*Task to carry out:* Can you rewrite the records from the start up to and including the line with "(x=470, y=633)", putting "screen capture" in place of "screenshot" and leaving everything else unchanged?
START Data excerpts
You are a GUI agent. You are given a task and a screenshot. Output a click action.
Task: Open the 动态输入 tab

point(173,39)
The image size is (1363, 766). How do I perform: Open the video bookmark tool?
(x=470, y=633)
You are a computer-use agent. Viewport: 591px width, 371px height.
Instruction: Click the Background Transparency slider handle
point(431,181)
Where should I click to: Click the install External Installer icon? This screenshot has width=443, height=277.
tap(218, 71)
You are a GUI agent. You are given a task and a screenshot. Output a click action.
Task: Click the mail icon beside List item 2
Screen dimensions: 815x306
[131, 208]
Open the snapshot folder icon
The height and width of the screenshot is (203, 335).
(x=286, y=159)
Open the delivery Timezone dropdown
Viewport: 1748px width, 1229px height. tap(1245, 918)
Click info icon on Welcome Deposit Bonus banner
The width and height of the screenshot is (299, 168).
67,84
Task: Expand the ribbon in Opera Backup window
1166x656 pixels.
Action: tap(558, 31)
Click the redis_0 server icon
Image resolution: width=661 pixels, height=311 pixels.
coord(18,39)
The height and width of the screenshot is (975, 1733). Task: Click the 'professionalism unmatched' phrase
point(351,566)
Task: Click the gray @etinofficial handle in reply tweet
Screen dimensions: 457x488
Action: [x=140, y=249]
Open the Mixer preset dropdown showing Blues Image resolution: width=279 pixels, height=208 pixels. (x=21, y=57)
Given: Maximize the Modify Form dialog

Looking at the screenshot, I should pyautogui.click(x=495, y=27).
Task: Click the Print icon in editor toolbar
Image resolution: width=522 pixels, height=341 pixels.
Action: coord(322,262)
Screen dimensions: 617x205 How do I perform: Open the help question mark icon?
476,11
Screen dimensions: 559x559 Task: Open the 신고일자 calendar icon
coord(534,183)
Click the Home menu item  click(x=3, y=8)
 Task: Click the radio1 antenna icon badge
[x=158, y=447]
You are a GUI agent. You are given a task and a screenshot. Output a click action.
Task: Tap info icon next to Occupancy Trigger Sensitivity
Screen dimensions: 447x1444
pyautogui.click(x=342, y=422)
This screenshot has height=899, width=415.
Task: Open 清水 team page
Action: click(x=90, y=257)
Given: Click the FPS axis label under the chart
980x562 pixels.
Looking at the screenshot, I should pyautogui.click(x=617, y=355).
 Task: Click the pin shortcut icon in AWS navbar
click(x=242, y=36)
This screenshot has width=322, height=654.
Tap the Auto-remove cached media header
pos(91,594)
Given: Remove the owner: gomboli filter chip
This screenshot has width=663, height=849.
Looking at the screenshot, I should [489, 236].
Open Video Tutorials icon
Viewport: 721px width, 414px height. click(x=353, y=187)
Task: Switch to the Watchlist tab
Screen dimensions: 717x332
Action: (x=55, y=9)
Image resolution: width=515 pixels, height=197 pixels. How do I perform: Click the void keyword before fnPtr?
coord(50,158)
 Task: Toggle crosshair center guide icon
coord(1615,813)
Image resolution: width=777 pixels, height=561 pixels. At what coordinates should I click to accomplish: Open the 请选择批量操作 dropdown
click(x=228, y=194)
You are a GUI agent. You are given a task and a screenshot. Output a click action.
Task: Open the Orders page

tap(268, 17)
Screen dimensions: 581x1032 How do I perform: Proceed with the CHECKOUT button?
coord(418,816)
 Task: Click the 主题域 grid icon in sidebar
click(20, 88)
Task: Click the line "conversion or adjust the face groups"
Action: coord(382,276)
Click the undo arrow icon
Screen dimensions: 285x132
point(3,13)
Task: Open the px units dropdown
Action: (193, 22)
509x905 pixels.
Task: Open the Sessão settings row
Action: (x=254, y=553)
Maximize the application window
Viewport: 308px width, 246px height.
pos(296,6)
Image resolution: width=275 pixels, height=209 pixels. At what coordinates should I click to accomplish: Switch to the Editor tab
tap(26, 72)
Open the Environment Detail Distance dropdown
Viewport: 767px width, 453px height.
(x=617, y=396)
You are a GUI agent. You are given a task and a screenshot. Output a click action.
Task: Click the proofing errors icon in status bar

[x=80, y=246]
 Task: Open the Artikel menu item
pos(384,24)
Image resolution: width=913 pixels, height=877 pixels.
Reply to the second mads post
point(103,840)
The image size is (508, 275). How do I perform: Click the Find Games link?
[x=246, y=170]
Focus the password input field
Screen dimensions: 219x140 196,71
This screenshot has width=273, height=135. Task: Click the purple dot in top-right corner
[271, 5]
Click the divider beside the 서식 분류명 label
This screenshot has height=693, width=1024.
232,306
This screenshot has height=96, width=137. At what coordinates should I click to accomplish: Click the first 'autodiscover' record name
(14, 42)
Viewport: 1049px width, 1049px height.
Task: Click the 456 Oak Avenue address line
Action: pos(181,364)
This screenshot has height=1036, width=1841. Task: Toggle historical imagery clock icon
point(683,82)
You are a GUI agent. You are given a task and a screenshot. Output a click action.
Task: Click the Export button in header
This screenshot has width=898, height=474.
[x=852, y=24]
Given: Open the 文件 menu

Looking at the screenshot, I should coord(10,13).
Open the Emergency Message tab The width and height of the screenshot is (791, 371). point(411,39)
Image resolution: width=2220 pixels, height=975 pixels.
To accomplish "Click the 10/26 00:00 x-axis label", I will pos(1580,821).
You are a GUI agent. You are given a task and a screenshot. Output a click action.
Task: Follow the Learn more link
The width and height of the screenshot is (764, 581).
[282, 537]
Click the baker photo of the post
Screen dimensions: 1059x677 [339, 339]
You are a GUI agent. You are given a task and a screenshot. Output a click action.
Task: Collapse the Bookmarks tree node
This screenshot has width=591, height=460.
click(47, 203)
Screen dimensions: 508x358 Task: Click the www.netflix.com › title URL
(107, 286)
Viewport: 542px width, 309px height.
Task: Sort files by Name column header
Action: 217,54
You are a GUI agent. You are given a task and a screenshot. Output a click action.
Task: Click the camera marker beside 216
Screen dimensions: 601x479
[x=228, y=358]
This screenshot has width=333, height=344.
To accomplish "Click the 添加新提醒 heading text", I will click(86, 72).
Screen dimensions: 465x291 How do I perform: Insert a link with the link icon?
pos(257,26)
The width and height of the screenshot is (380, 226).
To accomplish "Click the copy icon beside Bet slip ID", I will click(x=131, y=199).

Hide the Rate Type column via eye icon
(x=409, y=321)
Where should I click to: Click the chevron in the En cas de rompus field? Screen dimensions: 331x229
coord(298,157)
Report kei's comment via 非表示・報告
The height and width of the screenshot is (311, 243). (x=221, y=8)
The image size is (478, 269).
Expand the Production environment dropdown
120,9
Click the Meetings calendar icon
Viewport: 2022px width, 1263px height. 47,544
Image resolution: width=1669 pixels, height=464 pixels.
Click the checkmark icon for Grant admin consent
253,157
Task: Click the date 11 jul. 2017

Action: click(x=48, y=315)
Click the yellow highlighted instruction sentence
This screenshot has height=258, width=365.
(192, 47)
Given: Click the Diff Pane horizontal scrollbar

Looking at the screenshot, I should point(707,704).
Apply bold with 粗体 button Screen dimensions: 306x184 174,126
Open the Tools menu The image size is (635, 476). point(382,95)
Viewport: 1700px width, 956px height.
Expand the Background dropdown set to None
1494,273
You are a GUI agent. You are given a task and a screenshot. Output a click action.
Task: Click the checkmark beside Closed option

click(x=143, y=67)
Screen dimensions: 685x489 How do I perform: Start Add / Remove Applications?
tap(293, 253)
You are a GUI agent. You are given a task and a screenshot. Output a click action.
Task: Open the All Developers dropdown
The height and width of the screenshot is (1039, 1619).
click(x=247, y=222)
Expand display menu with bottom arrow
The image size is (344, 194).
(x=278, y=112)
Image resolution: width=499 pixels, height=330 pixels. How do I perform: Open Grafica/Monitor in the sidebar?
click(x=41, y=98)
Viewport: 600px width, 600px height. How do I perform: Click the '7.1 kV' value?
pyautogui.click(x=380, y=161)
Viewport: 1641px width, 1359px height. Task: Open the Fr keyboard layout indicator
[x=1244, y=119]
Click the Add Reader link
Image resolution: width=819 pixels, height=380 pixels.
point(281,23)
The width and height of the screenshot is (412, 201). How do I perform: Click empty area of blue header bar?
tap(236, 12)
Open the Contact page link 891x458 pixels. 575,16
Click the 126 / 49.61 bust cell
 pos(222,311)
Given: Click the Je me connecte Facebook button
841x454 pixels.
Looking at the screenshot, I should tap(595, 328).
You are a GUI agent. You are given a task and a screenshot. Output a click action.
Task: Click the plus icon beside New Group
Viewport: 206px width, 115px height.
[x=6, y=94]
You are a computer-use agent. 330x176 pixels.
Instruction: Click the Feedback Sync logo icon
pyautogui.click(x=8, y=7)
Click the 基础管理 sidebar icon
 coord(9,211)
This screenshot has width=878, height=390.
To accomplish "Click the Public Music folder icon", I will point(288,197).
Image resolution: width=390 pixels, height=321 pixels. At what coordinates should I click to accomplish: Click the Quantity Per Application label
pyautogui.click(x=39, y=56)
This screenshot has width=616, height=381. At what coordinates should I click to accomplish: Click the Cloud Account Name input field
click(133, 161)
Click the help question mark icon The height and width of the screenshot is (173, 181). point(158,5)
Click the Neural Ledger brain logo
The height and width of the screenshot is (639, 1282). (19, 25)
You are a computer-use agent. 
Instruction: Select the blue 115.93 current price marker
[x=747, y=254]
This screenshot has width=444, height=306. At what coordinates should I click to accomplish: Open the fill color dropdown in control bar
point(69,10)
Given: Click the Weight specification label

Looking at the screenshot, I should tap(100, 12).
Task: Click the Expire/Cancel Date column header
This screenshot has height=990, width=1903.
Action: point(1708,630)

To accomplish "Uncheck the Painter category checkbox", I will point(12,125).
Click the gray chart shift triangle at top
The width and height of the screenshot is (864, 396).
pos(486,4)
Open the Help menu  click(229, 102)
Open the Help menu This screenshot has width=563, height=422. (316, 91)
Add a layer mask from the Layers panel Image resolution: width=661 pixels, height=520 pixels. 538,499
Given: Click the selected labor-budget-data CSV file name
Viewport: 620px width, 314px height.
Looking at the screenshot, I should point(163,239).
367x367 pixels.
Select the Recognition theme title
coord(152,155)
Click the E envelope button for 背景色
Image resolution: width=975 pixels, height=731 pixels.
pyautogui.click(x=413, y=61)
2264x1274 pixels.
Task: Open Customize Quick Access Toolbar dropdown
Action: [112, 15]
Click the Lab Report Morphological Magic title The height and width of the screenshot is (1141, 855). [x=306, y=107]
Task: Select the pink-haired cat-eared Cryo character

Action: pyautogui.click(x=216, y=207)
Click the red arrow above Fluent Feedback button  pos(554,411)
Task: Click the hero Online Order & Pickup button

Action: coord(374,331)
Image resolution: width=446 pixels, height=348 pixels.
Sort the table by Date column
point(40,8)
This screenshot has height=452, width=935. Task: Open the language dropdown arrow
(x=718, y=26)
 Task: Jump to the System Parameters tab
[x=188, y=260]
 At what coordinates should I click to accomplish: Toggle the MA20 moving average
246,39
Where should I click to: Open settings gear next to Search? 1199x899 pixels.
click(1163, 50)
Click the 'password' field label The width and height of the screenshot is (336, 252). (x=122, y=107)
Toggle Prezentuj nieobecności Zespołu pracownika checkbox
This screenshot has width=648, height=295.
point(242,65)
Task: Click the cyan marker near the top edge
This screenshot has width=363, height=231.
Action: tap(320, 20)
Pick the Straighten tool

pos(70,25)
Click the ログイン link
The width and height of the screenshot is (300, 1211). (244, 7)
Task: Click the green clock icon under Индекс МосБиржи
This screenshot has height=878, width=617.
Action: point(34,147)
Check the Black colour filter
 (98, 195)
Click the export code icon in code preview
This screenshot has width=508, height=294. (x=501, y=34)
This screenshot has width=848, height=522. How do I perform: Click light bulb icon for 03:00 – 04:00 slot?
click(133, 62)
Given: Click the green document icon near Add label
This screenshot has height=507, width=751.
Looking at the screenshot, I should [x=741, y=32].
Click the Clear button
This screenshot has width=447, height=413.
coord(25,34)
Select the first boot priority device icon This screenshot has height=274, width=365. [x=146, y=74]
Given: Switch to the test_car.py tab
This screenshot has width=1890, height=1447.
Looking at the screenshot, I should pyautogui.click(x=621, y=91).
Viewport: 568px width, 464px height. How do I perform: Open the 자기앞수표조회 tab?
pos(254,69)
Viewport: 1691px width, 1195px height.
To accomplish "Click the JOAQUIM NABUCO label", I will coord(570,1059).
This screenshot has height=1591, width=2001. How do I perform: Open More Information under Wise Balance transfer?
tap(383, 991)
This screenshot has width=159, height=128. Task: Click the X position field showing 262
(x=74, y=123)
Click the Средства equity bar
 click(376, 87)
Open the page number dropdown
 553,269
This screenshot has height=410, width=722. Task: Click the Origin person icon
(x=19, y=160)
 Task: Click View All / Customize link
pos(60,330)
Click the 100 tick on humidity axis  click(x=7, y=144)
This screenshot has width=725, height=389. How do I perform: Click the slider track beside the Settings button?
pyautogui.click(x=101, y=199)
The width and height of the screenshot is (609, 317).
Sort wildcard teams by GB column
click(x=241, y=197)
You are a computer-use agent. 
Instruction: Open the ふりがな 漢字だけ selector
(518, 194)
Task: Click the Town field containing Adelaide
END Data excerpts
*Full output:*
You are a GUI agent. You are given a task and a screen capture. Output a click action.
Task: Open the 动态输入 tab

point(173,39)
The image size is (1363, 766). How do I perform: Open the video bookmark tool?
(x=470, y=633)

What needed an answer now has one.